Below, you will find copies of 40 years in the Desert in Adobe® Acrobat® format.  You can download the free reader from  http://www.adobe.com/prodindex/acrobat/readstep.html.
Description  Size  Notes 
Full Archive (PKZipped to save space)  9245834 Bytes Unzip to disk, and read with little delay
Volume 1, Number 1, Summer; 1993 9295 Bytes First issue, mostly to keep people appraised of my whereabouts
Volume 1, Number 2, Winter 1993 13653 Bytes Went to both sides of page.  Added first graphic.  It was manually pasted in, and has been subsequently lost
Volume 2; Number 1, Winter 1994 89113 Bytes Went to electronic insertion of images.  Also went from copying to printing and typesetting from Postscript®
Volume 3; Number 1, Winter 1995 187531 Bytes Went to 4 pages.  Changed from symbol to numeric footnotes.  The stupid Matthew trick in which I learn that I am NOT a truck driver.
Volume 5, Number 1, Winter 1997 1518065 Bytes Started doing this in Microsoft® Word® from WordPerfect® added photographs
Volume 7, Number 1, Winter 1999 1622277 Bytes Author channels Lev Davidovich Bronstein (Trotsky)
Volume 8, Number 1, Winter 2000 1770637 Bytes The Elections without a single mention of the word "chad".  A spaghetti and cheese recipe.  I'm selling a protest T-shirt (how lame).
Volume 9, Number 1, Winter 2001 1500255 Bytes Moved to Baltimore, Maryland.  This issue came out so late that it was mailed with volume 10, sorry.  Wrecked my car.
Volume 10, Number 1, Winter 2002 2878891 Bytes I experience the Bush Depression.  Move from offset printing to laser printing this thing.  Discover that Pop Tarts® can in fact go bad.
Volume 11, Number 1, Winter 2003 511715 Bytes Delayed to report to include December visit with West Coast family. Issue then sits on shelf waiting to be folded, stamped, and mailed as I work for the Dean campaign. My kids go sledding for the first time. I get assaulted. 4 generations in 2 photgraphs.
Volume 13, Number 1, Winter 2005 1657608 Bytes Yes, it came out over 6 months late, my bad.  On the plus side, I've added a color, so we have a color picture of all of us.

        You will notice an empty space in Volume 1, Number 2.  I physically pasted in the twisted holiday card that my brother sent me, and I no longer have a copy.  Sorry.
       I use the following file to imbed my funny footnotes.  I don't know how it works in MS Word, but in Wordperfect, you use end notes, and turn columns off and back on. I got this file when I imported the structure into Word.  This is a semi-automated system.  The footnotes number automatically, but the you have to copy the text back and forth across the boundaries.  In WordPerfect, you turn off the columns place the endnotes (not footnotes), and turn the columns back on.  In reveal codes it's [Col Off][Endnote Placement][Col On][HPg]. At that's at least what it shows in reveal codes for WP 5.2 for DOS.
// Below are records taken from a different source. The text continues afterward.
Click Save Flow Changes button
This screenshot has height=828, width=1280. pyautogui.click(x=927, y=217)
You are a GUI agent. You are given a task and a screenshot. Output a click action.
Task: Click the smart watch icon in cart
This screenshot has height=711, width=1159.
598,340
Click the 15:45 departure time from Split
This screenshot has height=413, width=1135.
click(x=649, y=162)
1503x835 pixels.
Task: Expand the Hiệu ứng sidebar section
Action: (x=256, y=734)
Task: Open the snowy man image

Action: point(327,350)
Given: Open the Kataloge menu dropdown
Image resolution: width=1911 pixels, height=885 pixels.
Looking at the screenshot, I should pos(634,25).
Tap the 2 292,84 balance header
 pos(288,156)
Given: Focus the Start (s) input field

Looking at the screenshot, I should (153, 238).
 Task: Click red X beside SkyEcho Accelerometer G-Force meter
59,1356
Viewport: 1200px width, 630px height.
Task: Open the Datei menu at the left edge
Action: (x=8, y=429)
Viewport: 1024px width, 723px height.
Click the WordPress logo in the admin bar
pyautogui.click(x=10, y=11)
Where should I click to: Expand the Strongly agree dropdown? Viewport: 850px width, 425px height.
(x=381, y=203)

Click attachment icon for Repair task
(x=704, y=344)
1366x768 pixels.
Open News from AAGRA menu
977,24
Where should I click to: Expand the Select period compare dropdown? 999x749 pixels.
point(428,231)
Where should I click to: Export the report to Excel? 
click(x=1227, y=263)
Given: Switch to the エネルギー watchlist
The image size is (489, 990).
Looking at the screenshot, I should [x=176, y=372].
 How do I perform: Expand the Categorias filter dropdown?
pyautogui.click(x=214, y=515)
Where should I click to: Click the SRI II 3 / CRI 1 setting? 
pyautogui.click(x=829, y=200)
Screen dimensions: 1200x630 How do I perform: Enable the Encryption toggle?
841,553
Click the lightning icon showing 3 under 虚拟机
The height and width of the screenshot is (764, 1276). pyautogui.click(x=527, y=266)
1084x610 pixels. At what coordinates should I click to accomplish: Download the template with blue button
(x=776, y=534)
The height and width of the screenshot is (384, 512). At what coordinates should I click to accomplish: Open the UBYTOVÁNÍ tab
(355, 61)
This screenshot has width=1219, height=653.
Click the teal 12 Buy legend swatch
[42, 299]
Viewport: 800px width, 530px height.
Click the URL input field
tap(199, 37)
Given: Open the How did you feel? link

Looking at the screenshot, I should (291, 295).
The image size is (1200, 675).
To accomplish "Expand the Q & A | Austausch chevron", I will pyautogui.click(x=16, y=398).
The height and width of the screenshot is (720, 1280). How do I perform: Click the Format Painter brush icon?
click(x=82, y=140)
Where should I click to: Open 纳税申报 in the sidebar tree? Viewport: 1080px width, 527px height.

        The secret is that my footnotes are really endnotes. The file allows them to start and stop endnotes wherever I want to.  According to MicroFlaccid tech support, this can't be done, but the WordPerfect converter a creates the necessary structure.
        The way that I give my footnotes their own footnotes is as follows.  I create a series of footnotes one after the other like this 11 12 13 .  In Word, I hide the last two footnotes, In Wordperfect, I make them .2 point high, so they appear like this11.  In the footnotes themselves, I add superscript symbols (typically three pound signs), and then replace them with the correct number when I am ready for a final draft.
        The reason I make "spaghetti footnotes" (Or as I like to think of them Terry Pratchett style) is because I talk that way.  I tend to go into minutia, and by footnoting and sometimes footnoting the footnotes, I keep a relatively clear narrative, and leave the digressions for later.  If you think it's confusing to read, you should try listening to it.



    You can create an Adobe® Acrobat® (PDF) file using Ghostscript's® PDF conversion utility.  This involves installing the free program, and printing the file to disk as a Postscript® file.  It's fairly straightforward.  For something simpler you can use a conversion setup based on Gostscript® available at Babinszki's World you just upload to one directory, and download from another 15 minutes later.
    I find that Apple® Laserwriter® and Linotronic® drivers convert best.
    Gostscript® does a perfectly serviceable job of creating Adobe® Acrobat® files, they work, but they are 5-10% larger than what you would get with Adobe's® conversion utilities.  It also doesn't give you the bells and whistles (like content control, which I hate) of the commercial product.